Jak opisywał Kosiniak-Kamysz, na początku kwietnia działania śledczych dotyczyły trzech żołnierzy, a później - dwóch. - Jest prowadzone dochodzenie w sprawie przekroczenia uprawnień na wniosek dowódcy WZZ Podlasie - mówił.
- Dochodzi do sytuacji, którą jak zawsze trzeba wyjaśnić - mówił. Podkreślił, że w maju żołnierze użyli broni w systemie alarmowym łącznie ok. 700 razy.
Dalsza część artykułu pod materiałem wideo
Atak na granicy. "Żołnierz walczy o życie"
- Jeśli ktokolwiek z dowódców analizuje i ma jakieś wątpliwości, to jest zobowiązany do podjęcia działań. I tak się stało w tym wypadku - podkreślił.
Wicepremier dodał, że żołnierze nie zostali aresztowani.
- Od razu po tym zdarzeniu dowódca 1. Warszawskiej Brygady Pancernej gen. Artur Kozłowski udał się na miejsce, do swoich żołnierzy, z prawnikiem i psychologiem. Przez cały czas informowani są żołnierze, którzy są zawieszeni, o możliwej dostępności prawnika, o pomocy dla nich - mówił Kosiniak-Kamysz.
- Po tym zdarzeniu gen. Kozłowski wydał kolejne rozkazy dotyczące użycia broni, bo żołnierze przy granicy mogą używać broni. Te przepisy są jasno określone, choć moim zdaniem wymagają one zmiany - podkreślił.

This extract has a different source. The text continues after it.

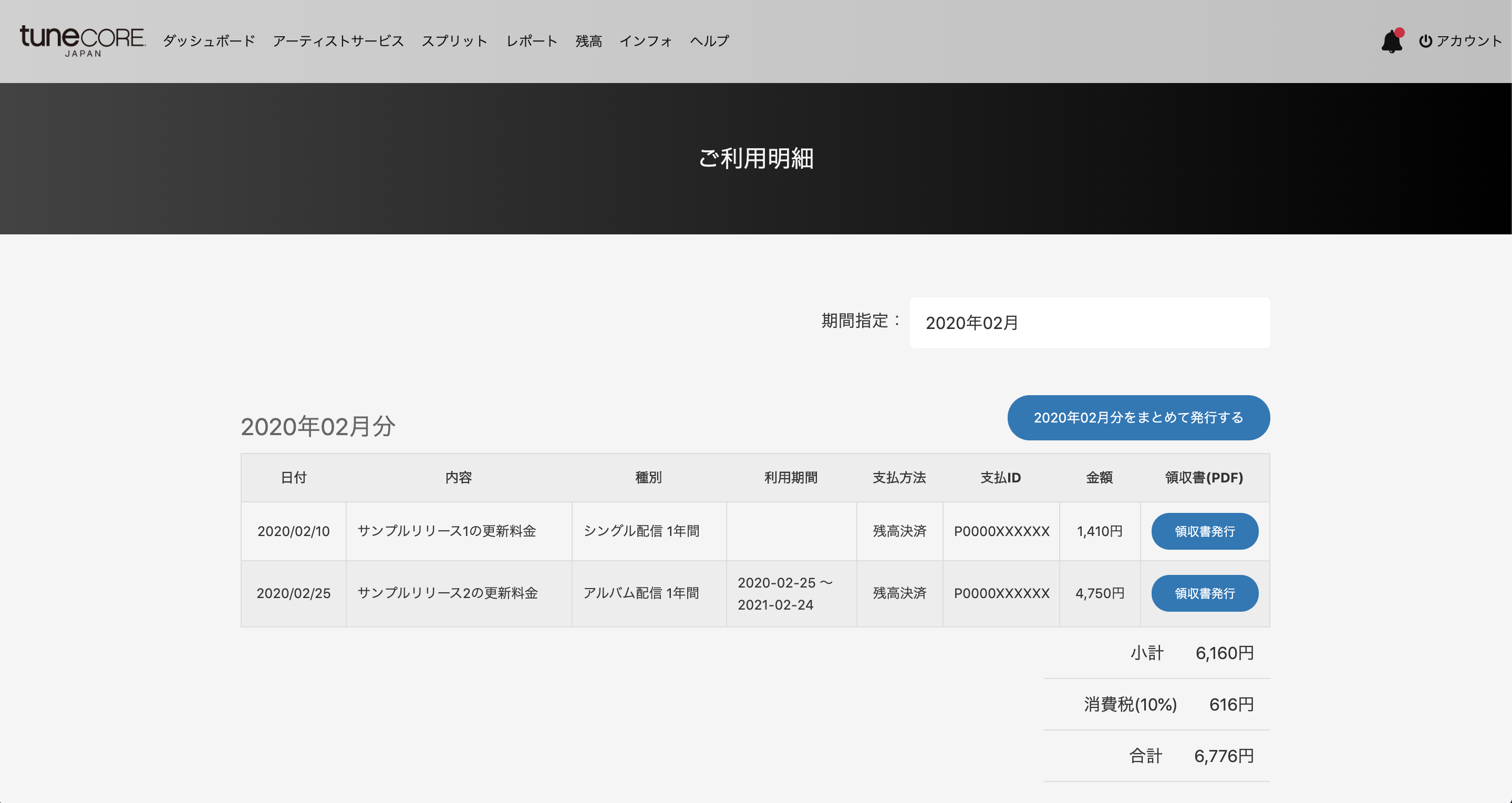Click 2020年02月分をまとめて発行する button
Image resolution: width=1512 pixels, height=803 pixels.
click(x=1138, y=417)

Kontrowersje wokół zatrzymania. Będzie komisja
- Jeśli chodzi o samo zatrzymanie, to jest już decyzja stricte Żandarmerii Wojskowej. Oni sami podejmują decyzje o sposobach. Nie jestem i nie są informowani o tym inni przedstawiciele, ani prokurator generalny, ani ministrowie - podkreślił.
Przyznał, że w jego ocenie żandarmeria wykazała się "nadgorliwością". - Wyjaśni to komisja powołana w Żandarmerii Wojskowej. Jeśli ktokolwiek przekroczył uprawnienia, to zostanie ukarany - mówił Kosiniak-Kamysz.
Jeden z dziennikarzy zapytał o ustalenia Wirtualnej Polski - jak informowaliśmy, według biegłego zachowanie żołnierzy zostało określone jako "niewłaściwe". Mieli oni kontynuować strzelanie do migrantów strzałami alarmowymi nawet po tym, jak ci wycofali się na stronę białoruską. Wojskowi mieli strzelać do nich przez płot.
- Jeżeli chodzi o szczegóły śledztwa, to odsyłam do prokuratury - powiedział Kosiniak-Kamysz.